Page extract ::
■ ■ ■
From what I could tell, addResult is the only method which writes to
that map (but since its a Map being sent around all over the place,
that's hard to tell for sure). addResult's synchronization should be
enough to handle the "atomic" operation of "add if absent". Given that
factory.getName() is unique to that factory instance.
Anyway, just thought I'd share this interesting case-study with the
group. I just wish my predecessor had read /Java Concurrency in
Practice/ before trying to write a threaded framework. This is only
*one* of the issues that's come out of this framework.
Sincerely,
Daniel.
[toc] | [next] | [standalone]
| From | markspace <-@.> |
|---|---|
| Date | 2012-06-14 10:17 -0700 |
| Message-ID | <jrd6b5$mh1$1@dont-email.me> |
| In reply to | #15280 |
Well, it doesn't look "safe" to me because you are reading
unsynchronized from a shared object in the logResults() method. Always
always always you must synchronized both the read and the write, or it's
not thread safe.
You're also not MUTEX safe either, which clearly needs to be dealt with.
If you were using some form of Collections iterator, you'd probably be
getting concurrent modification exceptions.
For the MUTEX/concurrent modification problem, I don't think using
Collections.synchronizedMap() is enough. You're going to have to block
all access during the read. This could ruin the concurrency of your
app, so there are even further issues here to consider, but strictly
from a thread safety issue it's the better solution I think.
void logResults(Map<String, Result> resultsMap) {
StringBuilder logLine = new StringBuilder("Some stuff");
synchronized( resultsMap ) {
Set<String> keySet = resultsMap.keySet();
for (String key: keySet) {
logLine.append(key).append(": ").append(resultsMap.get(key));
}
}
logger.info(logLine.toString());
}
Assuming "Some stuff" is thread safe.
However I think a different scheme altogether is needed. Something like
a ConcurrentLinkedQueue rather than a Map is probably an even better
solution overall, from both an application performance & concurrency
standpoint, and a thread safe & correct standpoint.
■ ■ ■
Directions for this task ::
Carry on the Java thread-safety discussion from its last sentence.

Collected material ::
■ ■ ■
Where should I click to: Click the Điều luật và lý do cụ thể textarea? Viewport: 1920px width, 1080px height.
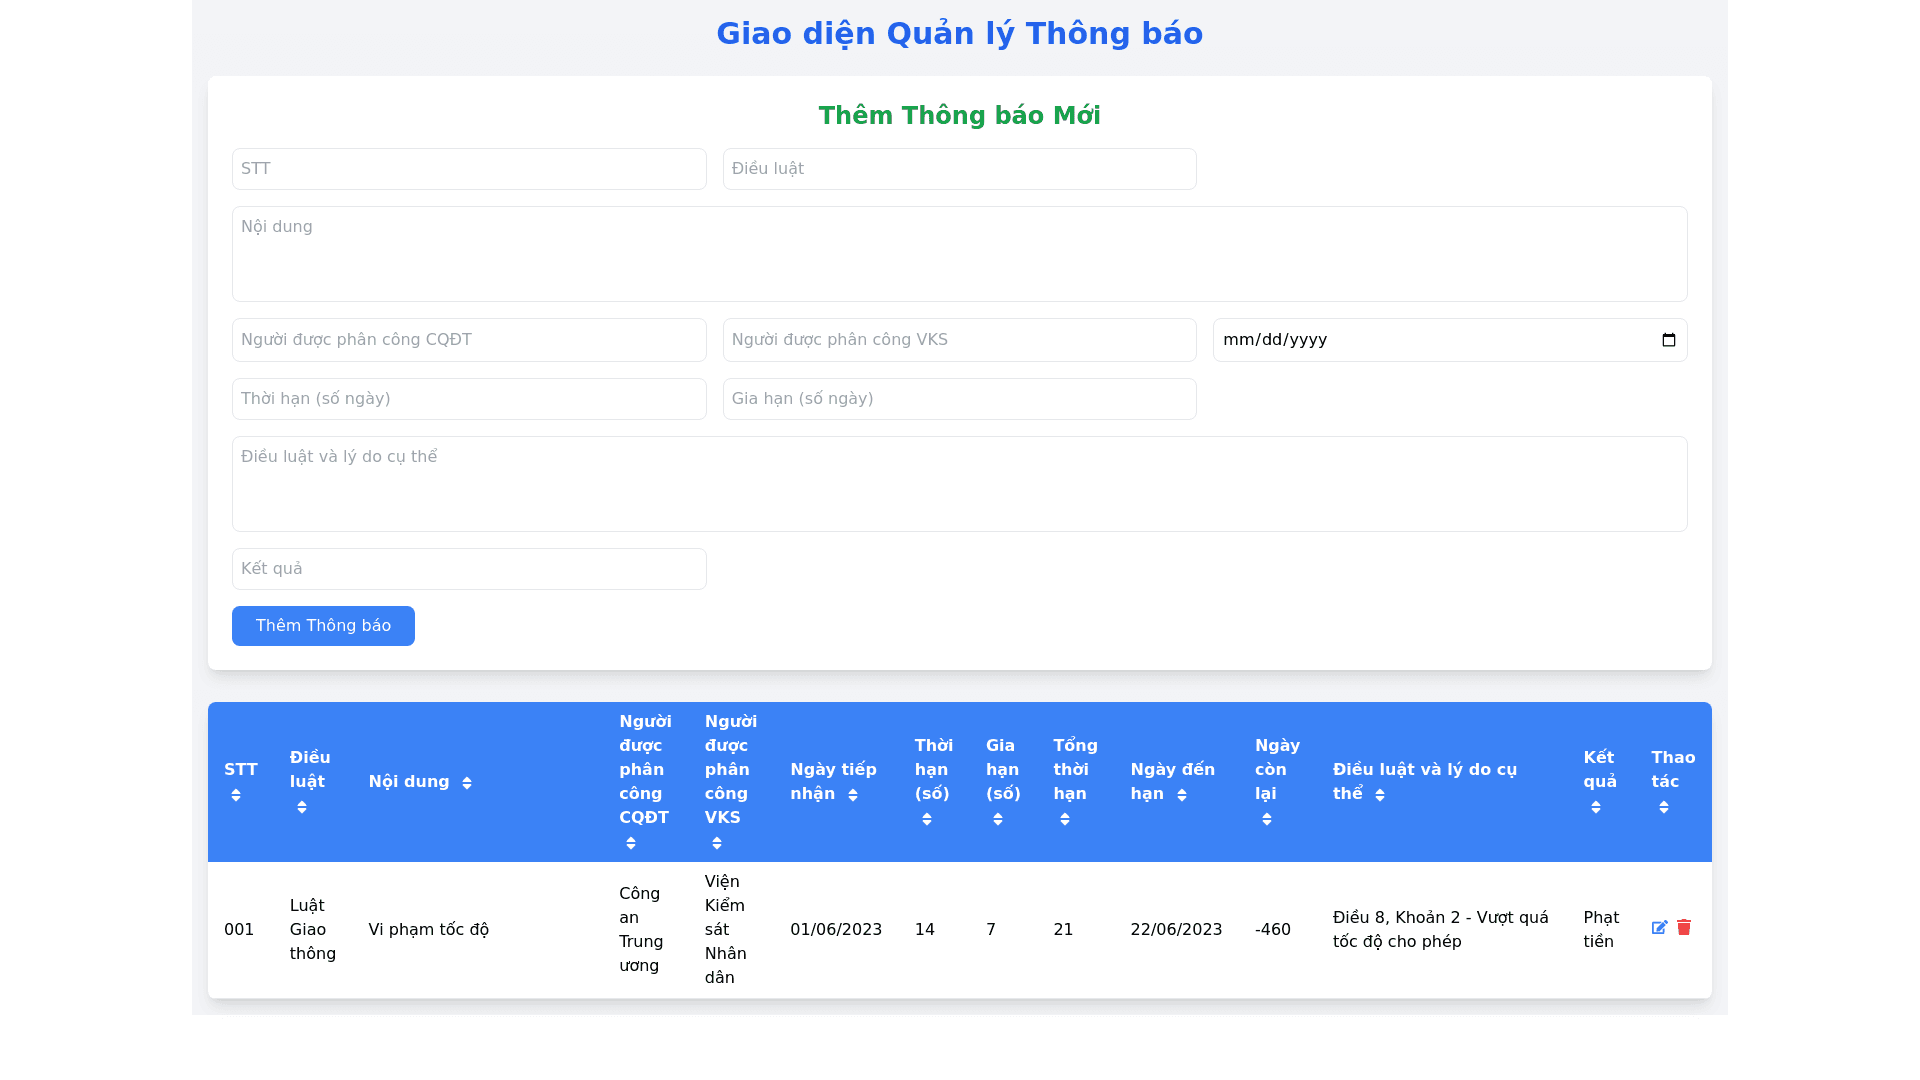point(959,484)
■ ■ ■
The output ::
I realize you say your app is legacy. I'm just tossing ideas out for
future reference.
[toc] | [prev] | [next] | [standalone]
| From | Daniel Pitts <newsgroup.nospam@virtualinfinity.net> |
|---|---|
| Date | 2012-06-14 10:34 -0700 |
| Message-ID | <0hpCr.13948$l_1.9019@newsfe21.iad> |
| In reply to | #15281 |
On 6/14/12 10:17 AM, markspace wrote:
> Well, it doesn't look "safe" to me because you are reading
> unsynchronized from a shared object in the logResults() method. Always
> always always you must synchronized both the read and the write, or it's
> not thread safe.
Collections.synchronizedMap adds the synchronization necessary to safely
read/write (as separate operations, not atomic).
>
> You're also not MUTEX safe either, which clearly needs to be dealt with.
> If you were using some form of Collections iterator, you'd probably be
> getting concurrent modification exceptions.
The logResults is only called after all the addResults methods have
completed.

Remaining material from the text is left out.